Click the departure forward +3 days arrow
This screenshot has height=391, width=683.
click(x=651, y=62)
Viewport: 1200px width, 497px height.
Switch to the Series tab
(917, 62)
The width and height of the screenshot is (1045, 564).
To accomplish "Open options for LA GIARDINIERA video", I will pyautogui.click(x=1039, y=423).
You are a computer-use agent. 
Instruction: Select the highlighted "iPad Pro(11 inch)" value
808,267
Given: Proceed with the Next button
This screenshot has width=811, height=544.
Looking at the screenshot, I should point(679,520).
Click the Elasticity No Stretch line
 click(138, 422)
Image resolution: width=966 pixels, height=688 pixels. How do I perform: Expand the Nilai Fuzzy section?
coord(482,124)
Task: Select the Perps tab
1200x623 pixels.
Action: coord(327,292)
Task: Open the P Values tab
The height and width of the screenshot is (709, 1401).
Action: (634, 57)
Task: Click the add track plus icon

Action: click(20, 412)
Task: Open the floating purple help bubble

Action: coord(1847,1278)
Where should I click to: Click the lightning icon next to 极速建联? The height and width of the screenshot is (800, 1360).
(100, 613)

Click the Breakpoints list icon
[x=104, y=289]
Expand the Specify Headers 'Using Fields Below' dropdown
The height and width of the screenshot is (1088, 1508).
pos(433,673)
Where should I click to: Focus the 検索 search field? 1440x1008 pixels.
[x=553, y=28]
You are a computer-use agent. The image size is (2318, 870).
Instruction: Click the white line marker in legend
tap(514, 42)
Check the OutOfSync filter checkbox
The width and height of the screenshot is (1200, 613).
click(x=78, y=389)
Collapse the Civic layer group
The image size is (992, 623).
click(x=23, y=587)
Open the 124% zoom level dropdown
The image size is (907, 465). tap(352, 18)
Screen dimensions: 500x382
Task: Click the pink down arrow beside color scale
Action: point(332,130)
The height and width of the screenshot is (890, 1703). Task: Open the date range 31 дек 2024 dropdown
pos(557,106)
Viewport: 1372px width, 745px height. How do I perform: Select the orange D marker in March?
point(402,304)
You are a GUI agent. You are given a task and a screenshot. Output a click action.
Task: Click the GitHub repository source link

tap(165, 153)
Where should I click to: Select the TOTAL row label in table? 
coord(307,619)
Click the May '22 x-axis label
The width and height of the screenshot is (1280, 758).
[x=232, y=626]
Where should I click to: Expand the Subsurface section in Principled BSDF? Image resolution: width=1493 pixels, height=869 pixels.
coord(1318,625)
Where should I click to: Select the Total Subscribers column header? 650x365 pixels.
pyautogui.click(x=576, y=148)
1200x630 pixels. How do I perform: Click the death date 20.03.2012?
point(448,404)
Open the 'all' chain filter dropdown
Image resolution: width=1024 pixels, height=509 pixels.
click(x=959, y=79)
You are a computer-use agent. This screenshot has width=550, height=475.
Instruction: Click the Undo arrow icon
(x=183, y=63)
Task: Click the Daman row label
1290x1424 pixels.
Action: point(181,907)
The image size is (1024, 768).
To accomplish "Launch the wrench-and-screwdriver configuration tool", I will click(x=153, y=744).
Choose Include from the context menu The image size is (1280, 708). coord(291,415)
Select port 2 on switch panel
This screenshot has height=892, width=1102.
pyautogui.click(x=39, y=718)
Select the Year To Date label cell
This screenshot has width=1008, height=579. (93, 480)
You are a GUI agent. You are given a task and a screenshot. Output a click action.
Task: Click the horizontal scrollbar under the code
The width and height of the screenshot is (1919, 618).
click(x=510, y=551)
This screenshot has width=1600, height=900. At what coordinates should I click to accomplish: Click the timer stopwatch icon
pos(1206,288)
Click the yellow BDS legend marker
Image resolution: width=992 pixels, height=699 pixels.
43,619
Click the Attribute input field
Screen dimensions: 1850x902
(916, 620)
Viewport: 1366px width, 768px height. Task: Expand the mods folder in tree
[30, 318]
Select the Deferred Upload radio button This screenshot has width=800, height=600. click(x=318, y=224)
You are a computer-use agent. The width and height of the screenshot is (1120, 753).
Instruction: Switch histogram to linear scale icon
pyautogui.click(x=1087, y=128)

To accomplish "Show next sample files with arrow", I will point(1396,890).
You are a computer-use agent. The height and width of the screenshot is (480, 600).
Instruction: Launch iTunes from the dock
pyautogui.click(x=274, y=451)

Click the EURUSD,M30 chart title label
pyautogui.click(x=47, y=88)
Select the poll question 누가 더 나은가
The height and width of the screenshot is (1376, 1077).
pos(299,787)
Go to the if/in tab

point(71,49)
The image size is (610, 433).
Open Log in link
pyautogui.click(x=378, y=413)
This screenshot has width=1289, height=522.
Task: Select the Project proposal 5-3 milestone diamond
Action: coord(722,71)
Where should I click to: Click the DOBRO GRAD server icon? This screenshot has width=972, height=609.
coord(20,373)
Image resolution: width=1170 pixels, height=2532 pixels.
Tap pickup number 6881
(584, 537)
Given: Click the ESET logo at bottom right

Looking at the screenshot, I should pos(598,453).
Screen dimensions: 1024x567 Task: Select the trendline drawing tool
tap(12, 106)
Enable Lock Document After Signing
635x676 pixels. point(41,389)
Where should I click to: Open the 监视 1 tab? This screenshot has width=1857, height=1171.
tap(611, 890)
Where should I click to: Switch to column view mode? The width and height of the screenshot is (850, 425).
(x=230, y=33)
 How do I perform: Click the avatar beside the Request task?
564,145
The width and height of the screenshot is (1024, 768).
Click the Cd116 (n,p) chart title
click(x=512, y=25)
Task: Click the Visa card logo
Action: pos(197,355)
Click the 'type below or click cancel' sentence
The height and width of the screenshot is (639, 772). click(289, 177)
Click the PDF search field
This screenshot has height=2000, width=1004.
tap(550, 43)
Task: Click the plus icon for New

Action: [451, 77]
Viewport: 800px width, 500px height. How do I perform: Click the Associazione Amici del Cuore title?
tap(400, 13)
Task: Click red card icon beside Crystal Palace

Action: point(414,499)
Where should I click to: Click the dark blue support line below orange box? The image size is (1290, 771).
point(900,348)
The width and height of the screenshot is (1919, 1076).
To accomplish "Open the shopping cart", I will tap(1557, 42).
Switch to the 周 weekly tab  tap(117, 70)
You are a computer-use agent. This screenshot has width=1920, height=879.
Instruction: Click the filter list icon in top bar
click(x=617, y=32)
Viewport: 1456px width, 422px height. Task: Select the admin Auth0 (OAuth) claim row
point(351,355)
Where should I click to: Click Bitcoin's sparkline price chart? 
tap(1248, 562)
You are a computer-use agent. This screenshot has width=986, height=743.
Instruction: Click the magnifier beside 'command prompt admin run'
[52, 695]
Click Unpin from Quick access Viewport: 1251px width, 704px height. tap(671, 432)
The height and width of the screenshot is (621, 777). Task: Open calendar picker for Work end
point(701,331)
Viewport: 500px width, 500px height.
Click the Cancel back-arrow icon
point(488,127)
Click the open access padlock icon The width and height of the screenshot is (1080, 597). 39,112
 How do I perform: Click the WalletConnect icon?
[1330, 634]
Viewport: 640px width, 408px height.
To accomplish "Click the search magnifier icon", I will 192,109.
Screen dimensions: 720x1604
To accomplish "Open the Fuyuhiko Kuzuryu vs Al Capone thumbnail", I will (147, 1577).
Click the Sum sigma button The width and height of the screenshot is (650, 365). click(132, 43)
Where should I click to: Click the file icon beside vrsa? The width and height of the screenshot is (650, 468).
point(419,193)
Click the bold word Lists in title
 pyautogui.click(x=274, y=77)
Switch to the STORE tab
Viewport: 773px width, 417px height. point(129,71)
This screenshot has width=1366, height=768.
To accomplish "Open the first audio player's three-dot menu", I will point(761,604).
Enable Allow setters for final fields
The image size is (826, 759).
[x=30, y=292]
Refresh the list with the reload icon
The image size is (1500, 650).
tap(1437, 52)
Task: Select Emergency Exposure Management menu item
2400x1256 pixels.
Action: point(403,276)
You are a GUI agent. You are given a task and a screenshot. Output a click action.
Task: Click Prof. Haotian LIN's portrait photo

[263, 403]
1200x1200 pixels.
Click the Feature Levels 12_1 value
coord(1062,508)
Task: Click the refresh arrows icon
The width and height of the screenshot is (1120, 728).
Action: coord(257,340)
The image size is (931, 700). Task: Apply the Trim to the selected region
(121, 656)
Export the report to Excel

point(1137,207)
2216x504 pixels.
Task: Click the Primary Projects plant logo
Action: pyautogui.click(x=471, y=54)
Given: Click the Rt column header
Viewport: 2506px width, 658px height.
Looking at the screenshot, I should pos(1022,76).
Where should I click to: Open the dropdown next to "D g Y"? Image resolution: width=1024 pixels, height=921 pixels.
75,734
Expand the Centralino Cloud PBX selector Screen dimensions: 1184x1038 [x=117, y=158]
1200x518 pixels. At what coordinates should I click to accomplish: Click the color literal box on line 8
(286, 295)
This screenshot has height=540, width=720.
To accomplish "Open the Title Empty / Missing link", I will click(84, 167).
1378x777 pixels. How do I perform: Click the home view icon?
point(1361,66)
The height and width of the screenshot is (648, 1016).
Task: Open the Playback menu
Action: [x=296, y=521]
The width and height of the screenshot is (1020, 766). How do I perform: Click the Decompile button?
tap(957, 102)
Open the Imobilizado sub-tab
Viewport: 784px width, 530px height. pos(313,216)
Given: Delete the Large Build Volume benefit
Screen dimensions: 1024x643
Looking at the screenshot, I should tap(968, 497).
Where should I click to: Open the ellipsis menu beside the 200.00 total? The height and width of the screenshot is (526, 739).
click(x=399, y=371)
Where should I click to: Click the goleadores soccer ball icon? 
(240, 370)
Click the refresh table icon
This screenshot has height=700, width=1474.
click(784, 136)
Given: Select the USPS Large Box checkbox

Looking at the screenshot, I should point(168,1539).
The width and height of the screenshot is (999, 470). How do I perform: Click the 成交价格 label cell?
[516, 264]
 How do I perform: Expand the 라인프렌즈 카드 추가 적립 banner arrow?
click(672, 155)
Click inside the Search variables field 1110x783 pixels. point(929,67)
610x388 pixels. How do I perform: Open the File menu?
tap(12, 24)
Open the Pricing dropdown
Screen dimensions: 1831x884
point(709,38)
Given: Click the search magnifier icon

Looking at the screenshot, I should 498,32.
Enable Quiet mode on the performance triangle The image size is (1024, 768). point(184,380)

——————

Output exactly the lines of the material above from the one containing "Where should I click to: Switch" up to and including the one containing "The width and height of the screenshot is (1024, 768).".

Exercise answer:
Where should I click to: Switch to column view mode? The width and height of the screenshot is (850, 425).
(x=230, y=33)
 How do I perform: Click the avatar beside the Request task?
564,145
The width and height of the screenshot is (1024, 768).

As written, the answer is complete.